List every curve size and type that the opening post of the forum thread on Tomy curve running lengths asks about.

- [Text for analysis]
*** Begin section ***
# Running Length of Tomy Curves??



## [email protected] (Jan 25, 2007)

Hello All, I want to figure the exact lrunning length of each of my lanes. Is there a listing or does anyone know the running length for the inside and outside lanes of the 9" 1/8 radius curves - 12" banked curves - 12" 1/8 radius curves - 15" 1/8 radius curves - 18" 1/8 radius curves. Thanks in advance. mj


----------



## 1976Cordoba (Sep 20, 2000)

[email protected] said:


> Hello All, I want to figure the exact lrunning length of each of my lanes. Is there a listing or does anyone know the running length for the inside and outside lanes of the 9" 1/8 radius curves - 12" banked curves - 12" 1/8 radius curves - 15" 1/8 radius curves - 18" 1/8 radius curves. Thanks in advance. mj


Someone knows. Not me, but someone on here will have the answer you seek.


----------



## wm_brant (Nov 21, 2004)

I don't know either, but I know someone who does!  

On the HOSlotCarRacing.com website, the Track tab, at the very bottom, there is a listing of the lane lengths for the existing flat tracks. 

Here's a link to the right page. You will still need to scroll to the bottom.

I think it would be safe to assume that a 12" and 9" banked turn would have the same travel distance as the flat turn. Well, actually, I know that it will be *slightly* different from the flat distance, because of the vertical travel of the banked turns, but for all intents and purposes, they are the same distance.

-- Bill


----------



## Jim Norton (Jun 29, 2007)
*** End section ***
- [Data segment]
*** Begin section ***
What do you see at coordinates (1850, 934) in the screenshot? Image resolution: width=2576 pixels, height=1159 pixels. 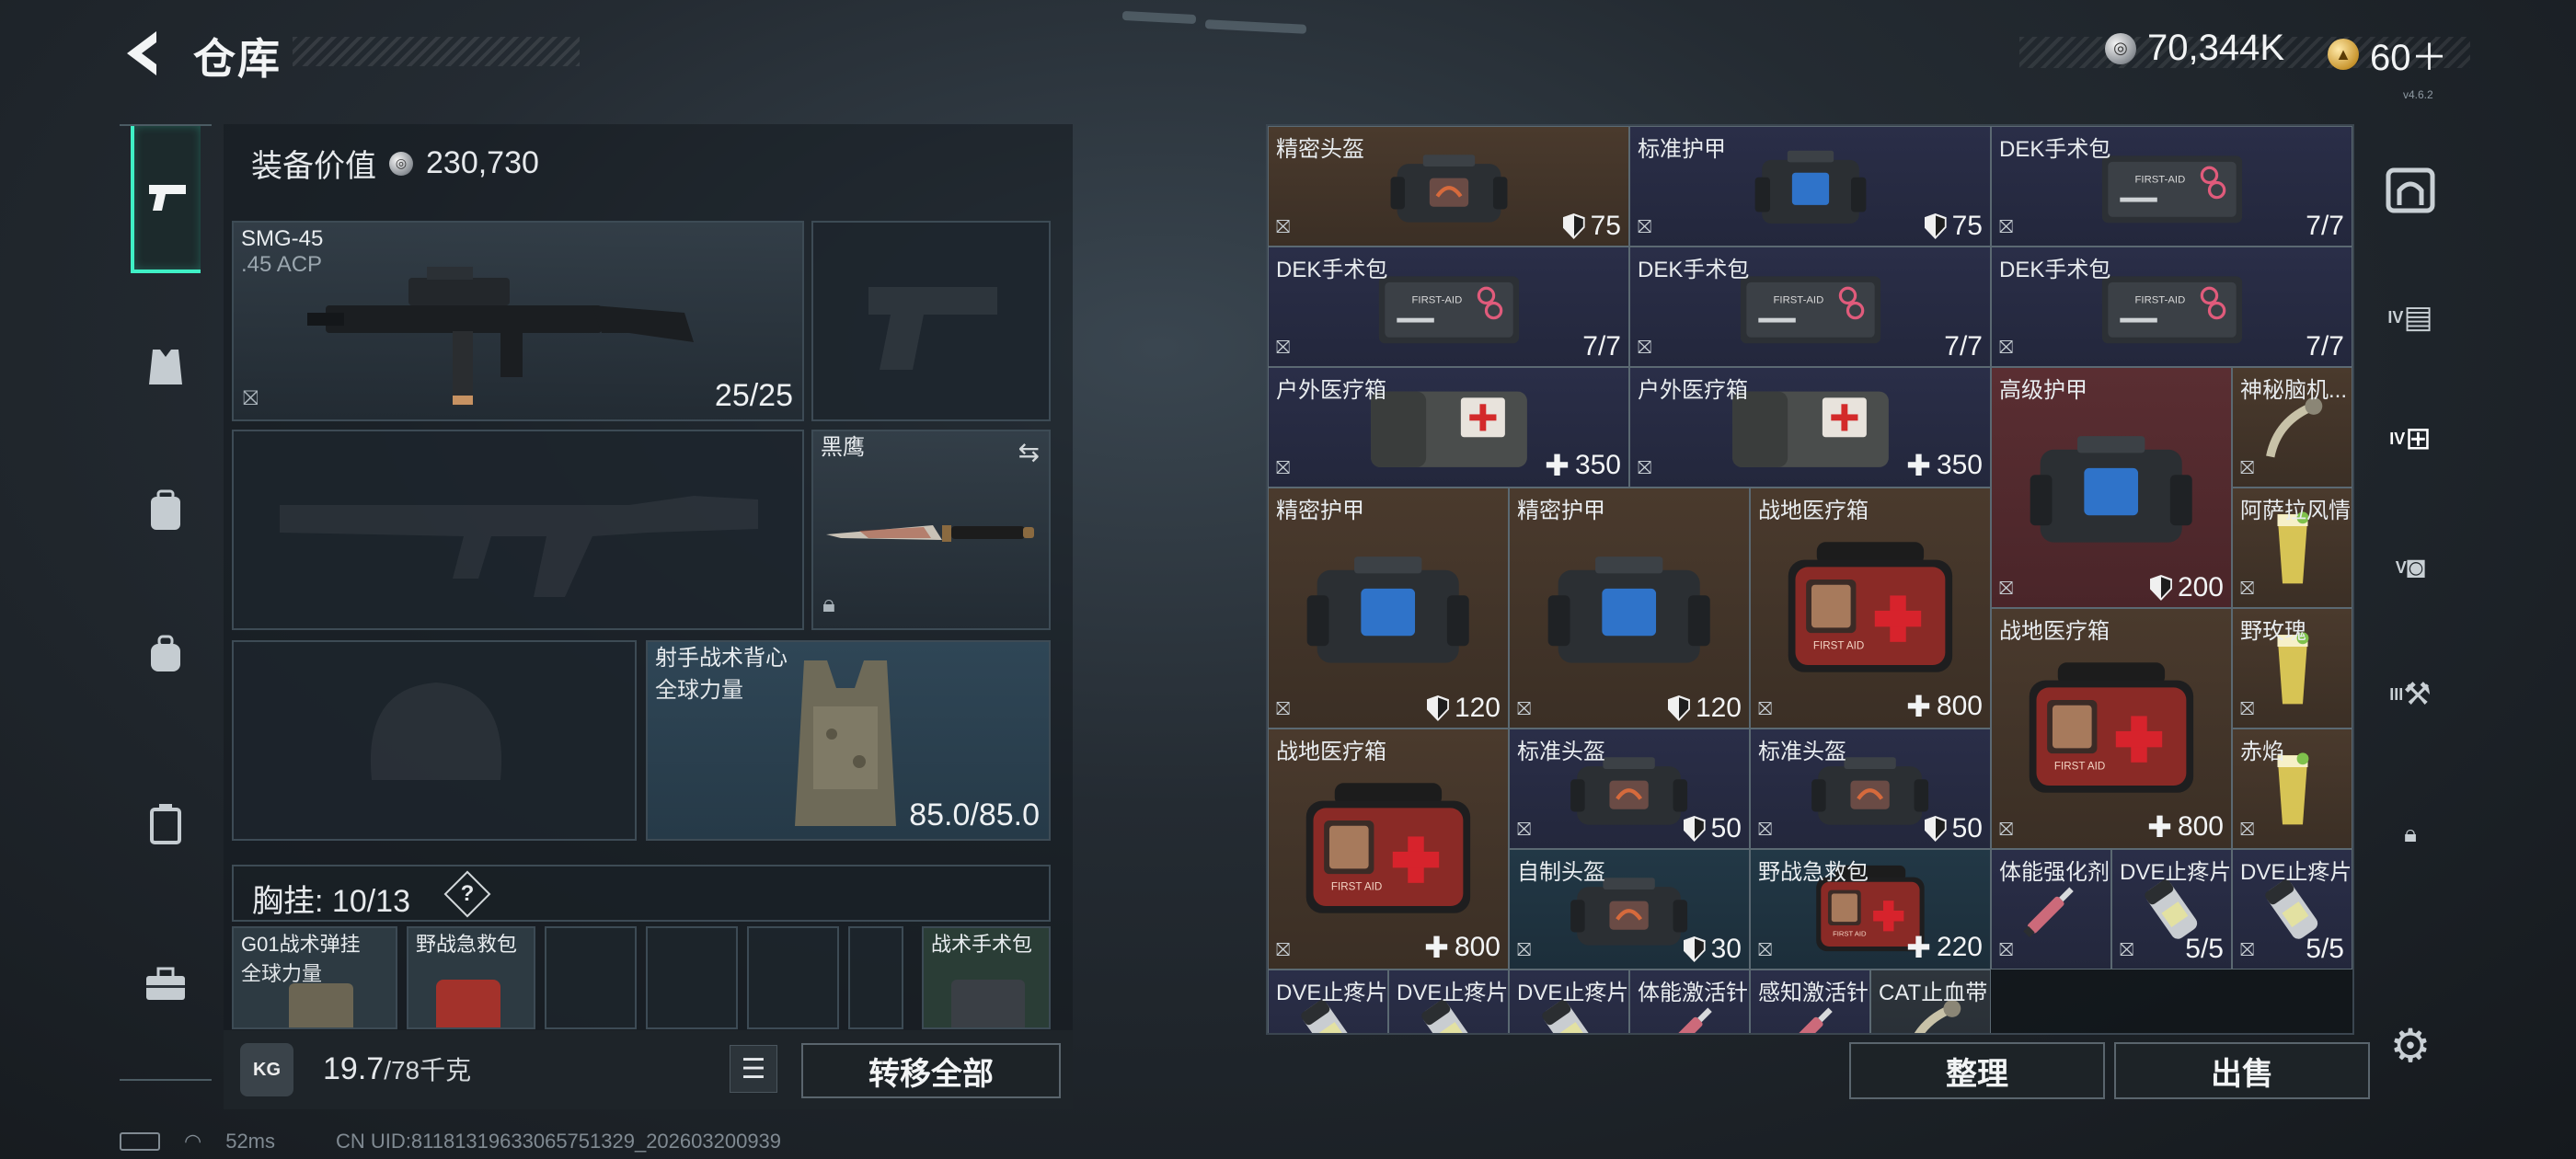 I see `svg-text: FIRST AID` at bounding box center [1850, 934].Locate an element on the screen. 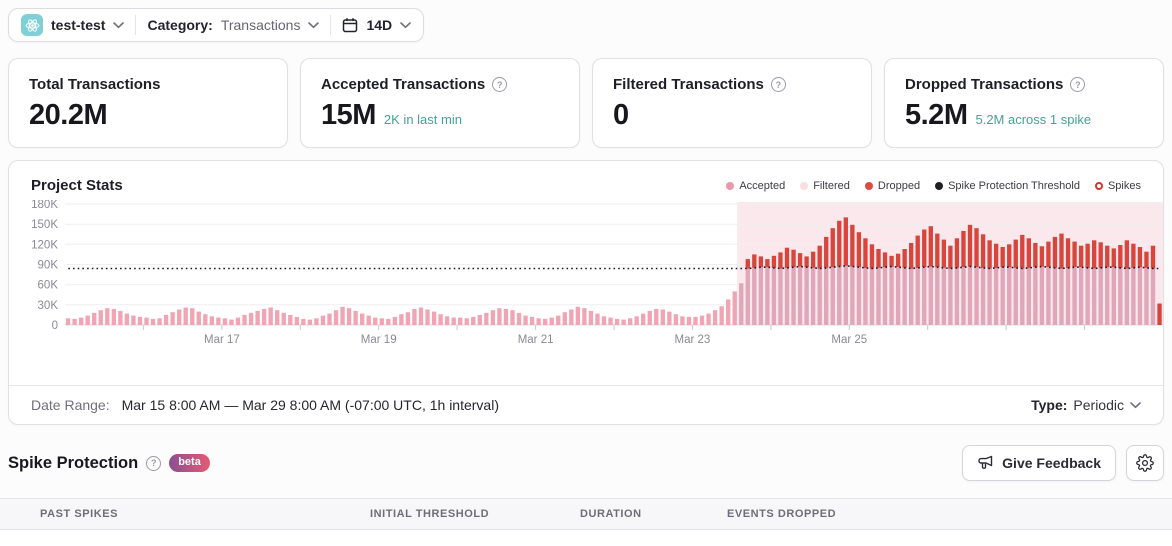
*** End section ***
- [Exercise result]
9" 1/8 radius curves
12" banked curves
12" 1/8 radius curves
15" 1/8 radius curves
18" 1/8 radius curves